A Multicenter, Double Blind, Placebo-Controlled, Safety and Tolerability Study of BMS-708163 in Patients With Prodromal Alzheimer's Disease

• ClinicalTrials.gov Identifier: NCT00890890
• Recruitment Status: Terminated
• First Posted: April 30, 2009
• Last Update Posted: October 12, 2015
• Sponsor: Bristol-Myers Squibb
• Information provided by (Responsible Party): Bristol-Myers Squibb

Tracking Information

• First Submitted Date: April 29, 2009
• First Posted Date: April 30, 2009
• Last Update Posted Date: October 12, 2015
• Study Start Date: May 2009
• Actual Primary Completion Date: July 2013 (Final data collection date for primary outcome measure)

Current Primary Outcome Measures (submitted: September 4, 2013)

• Safety and tolerability of BMS-708163 in patients with Prodromal Alzheimer's disease as measured by adverse events, vital signs, laboratory assessments, electrocardiograms (ECGs) and Safety Head Magnetic resonance imaging (MRI) findings [ Time Frame: Every 12 weeks up to week 220 ]
• Safety and tolerability of BMS-708163 in patients with Prodromal Alzheimer's disease as measured by adverse events, vital signs, laboratory assessments, electrocardiograms (ECGs) and Safety Head Magnetic resonance imaging (MRI) findings [ Time Frame: Avagacestat-treated patients will be seen for safety visits at 4 Post Treatment/Study Termination ]
• Safety and tolerability of BMS-708163 in patients with Prodromal Alzheimer's disease as measured by adverse events, vital signs, laboratory assessments, electrocardiograms (ECGs) and Safety Head Magnetic resonance imaging (MRI) findings [ Time Frame: Avagacestat-treated patients will be seen for safety visits at 12 Post Treatment/Study Termination ]
• Safety and tolerability of BMS-708163 in patients with Prodromal Alzheimer's disease as measured by adverse events, vital signs, laboratory assessments, electrocardiograms (ECGs) and Safety Head Magnetic resonance imaging (MRI) findings [ Time Frame: Avagacestat-treated patients will have a 24 week post treatment skin examination by a dermatologist ]

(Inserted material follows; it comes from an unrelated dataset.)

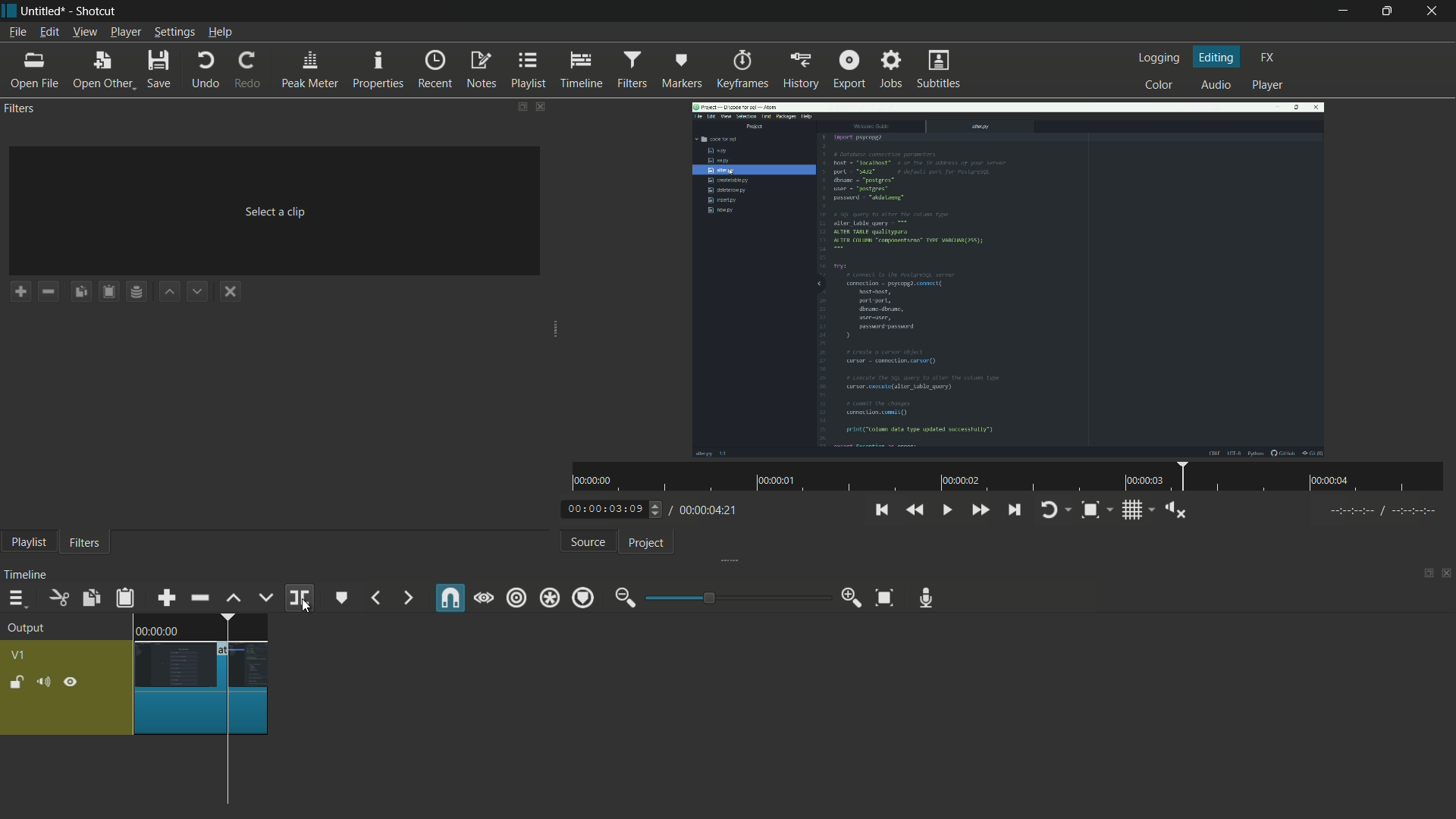 This screenshot has width=1456, height=819. Describe the element at coordinates (201, 675) in the screenshot. I see `video in timeline` at that location.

• Original Primary Outcome Measures (submitted: April 29, 2009): Adverse Events [ Time Frame: During the treatment phase, every 2 weeks for the first 8 weeks, then monthly for the next 16weeks. Then every 8-weeks during the follow-up period (Weeks 28, 36, & 52) ]
• Current Secondary Outcome Measures (submitted: July 24, 2012): Predictive value of Cerebral Spinal Fluid (CSF) biomarkers (Aβ40, and Aβ42, total Tau, total Tau/Aβ42 ratio, phosphorylated Tau) on progression to dementia [ Time Frame: Baseline (Week 0), Week 2 (optional), Week 24 and Week 104 ]

Original Secondary Outcome Measures (submitted: April 29, 2009)

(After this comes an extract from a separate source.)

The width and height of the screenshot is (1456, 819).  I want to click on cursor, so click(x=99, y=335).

• To assess the predictive value and longitudinal behavior of CSF biomarkers (Aβ40,Aβ42, total Tau, phosphorylated Tau) and volumetric MRI [ Time Frame: Biomarkers will be assessed at Baseline, Week 24 and Week 52 ]
• Prospectively characterize effects on the following assessments as part of the natural course (in placebo patients) & potential impact of BMS-708163. Assess drug effects on progression to dementia (based on confirmed progression using DSM-IV criteria) [ Time Frame: Progression to dementia will be assessed on an ongoing basis at all scheduled visits ]
• Global clinical impression as assessed with the Clinical Dementia Rating-Sum of Boxes (CDR-SB), an instrument designed to measure the severity of cognitive symptoms in daily life [ Time Frame: CDR-SB will be assessed at baseline, week 12, week 24, week 36 & week 52 ]
• To assess Notch-mediated (safety related) effects of BMS-708163 [ Time Frame: Notch-mediated safety assessments will be done at every visit ]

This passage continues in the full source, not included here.